But the Woman has her own way of settling things. Her apparent naïveté wins, and Payal finds in her traditional mother who can turn any house a home : a space where one can grow and one can love. Soumik, Payal’s all-too wise husband arrives and sets forth to put things right. He invites his mentor, the Doctor Uncle to see through the ‘tricks’ of the stranger woman who for some mysterious reason does not seem to be in a hurry to leave their house even after a not-too-indirect insinuation at the trouble she is brewing. The woman outwits the Doctor who is clearly bowled over and does not conceal his admiration for her. He too, like Payel, begins to ‘believe’ her. Soumik refuses to give up. He calls the Police. The Officer-on-duty comes and it is not long after that he, getting impressed with the disarming simplicity and wisdom of the woman, follows suit with the Doctor and Payal and finds no reason to take her for an imposter.

In the meantime the stranger finds her way to the kitchen and prepares a sumptuous dish for Soumik and Payal. Her homely recipe begins to work on Soumik who seemingly melts a little and does not grudge the presence of the woman so rudely as he did before. The woman gives the young couple an after-dinner song and a folk-tale on the Bene-bau (kind of a thrush) song-bird and Soumik throws away his last trace of distrust and begins to enjoy their home being enlightened by a motherly presence after so many years of deprivation from the company of his own parents.

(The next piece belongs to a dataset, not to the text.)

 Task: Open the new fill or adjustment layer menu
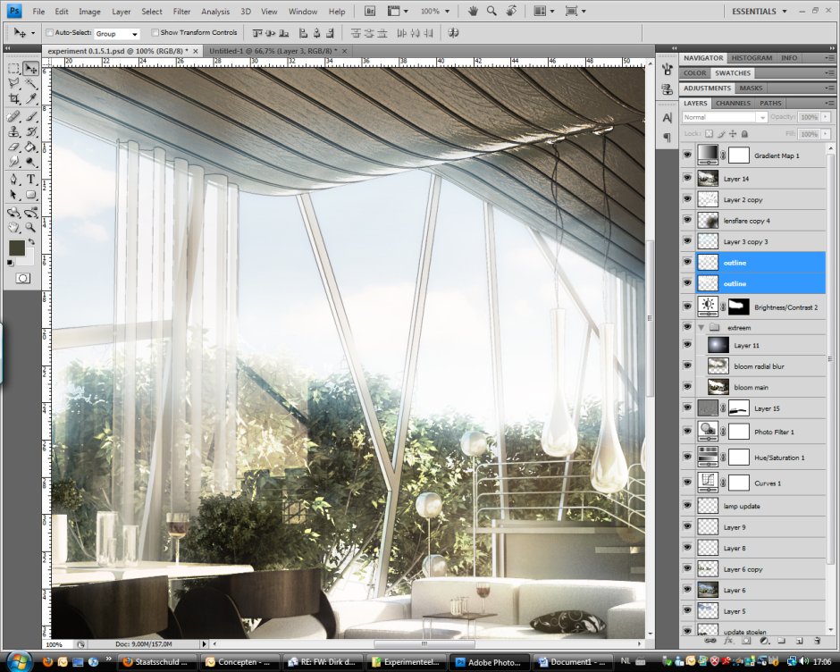[x=764, y=641]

The morning opens in a different note. The woman tells them that she can remember everything about herself and must therefore leave to allay the worries of her kinsmen. Payal and Soumik feel dejected as they begin to love the Woman like their own mother. But the Woman insists and, for some strange reason, she wants to leave at once, she wants to leave all by herself. Soumik takes her in his car and while still they are some way off from what the Woman called her home, she sends Soumik back. Soumik gets curious and follows her without her knowledge. And he discovers something which he would have wished he had better not known…….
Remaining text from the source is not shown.